**WORK TO BE COMPLETED**. Using the listing below, please count the lines that contain the string "Place". Only the number is wanted.

**SOURCE DATA**.
****************

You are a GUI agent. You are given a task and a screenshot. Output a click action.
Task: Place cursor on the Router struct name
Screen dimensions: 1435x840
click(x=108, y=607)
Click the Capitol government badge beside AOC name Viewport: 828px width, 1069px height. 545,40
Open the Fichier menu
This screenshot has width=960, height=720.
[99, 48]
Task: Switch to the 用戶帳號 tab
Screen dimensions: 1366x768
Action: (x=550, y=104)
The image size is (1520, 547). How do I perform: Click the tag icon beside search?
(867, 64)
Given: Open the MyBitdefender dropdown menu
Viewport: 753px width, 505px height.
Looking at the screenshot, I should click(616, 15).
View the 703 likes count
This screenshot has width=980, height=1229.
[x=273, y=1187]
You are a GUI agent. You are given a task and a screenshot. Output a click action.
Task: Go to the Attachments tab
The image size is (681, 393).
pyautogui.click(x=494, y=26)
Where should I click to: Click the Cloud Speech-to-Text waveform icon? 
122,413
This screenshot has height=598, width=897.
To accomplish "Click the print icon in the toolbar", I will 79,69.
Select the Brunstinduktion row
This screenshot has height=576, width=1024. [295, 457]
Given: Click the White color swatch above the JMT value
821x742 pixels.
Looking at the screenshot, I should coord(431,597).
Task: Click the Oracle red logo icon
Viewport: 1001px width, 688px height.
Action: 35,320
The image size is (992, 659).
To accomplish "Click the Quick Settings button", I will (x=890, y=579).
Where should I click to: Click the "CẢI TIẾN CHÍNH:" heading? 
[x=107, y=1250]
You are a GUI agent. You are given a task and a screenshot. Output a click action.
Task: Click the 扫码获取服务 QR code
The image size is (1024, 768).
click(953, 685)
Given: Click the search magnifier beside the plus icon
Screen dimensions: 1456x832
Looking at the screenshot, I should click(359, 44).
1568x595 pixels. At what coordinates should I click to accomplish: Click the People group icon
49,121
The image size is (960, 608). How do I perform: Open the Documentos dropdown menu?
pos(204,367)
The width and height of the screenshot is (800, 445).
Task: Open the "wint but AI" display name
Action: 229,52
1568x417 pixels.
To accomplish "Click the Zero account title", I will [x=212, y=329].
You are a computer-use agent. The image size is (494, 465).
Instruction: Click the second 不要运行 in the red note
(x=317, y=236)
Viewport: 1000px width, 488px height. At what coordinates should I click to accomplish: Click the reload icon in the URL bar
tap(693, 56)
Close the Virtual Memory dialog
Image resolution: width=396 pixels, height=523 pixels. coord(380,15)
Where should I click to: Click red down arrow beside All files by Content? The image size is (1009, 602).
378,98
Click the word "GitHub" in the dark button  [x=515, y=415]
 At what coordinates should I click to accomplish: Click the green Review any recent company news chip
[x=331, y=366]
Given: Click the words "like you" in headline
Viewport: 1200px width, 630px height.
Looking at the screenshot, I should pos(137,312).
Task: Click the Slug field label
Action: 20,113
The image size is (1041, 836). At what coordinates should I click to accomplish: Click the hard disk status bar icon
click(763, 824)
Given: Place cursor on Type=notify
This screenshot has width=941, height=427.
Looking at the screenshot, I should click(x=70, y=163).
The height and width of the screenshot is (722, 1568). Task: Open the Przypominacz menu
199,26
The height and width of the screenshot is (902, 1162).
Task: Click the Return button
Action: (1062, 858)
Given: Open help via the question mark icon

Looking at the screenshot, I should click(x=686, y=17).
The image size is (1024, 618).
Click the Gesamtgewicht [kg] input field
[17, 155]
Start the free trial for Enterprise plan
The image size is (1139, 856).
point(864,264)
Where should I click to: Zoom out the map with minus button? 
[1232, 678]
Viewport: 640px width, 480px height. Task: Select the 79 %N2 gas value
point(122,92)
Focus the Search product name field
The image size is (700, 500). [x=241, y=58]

****************

**SOLUTION TO THIS EXERCISE**. 2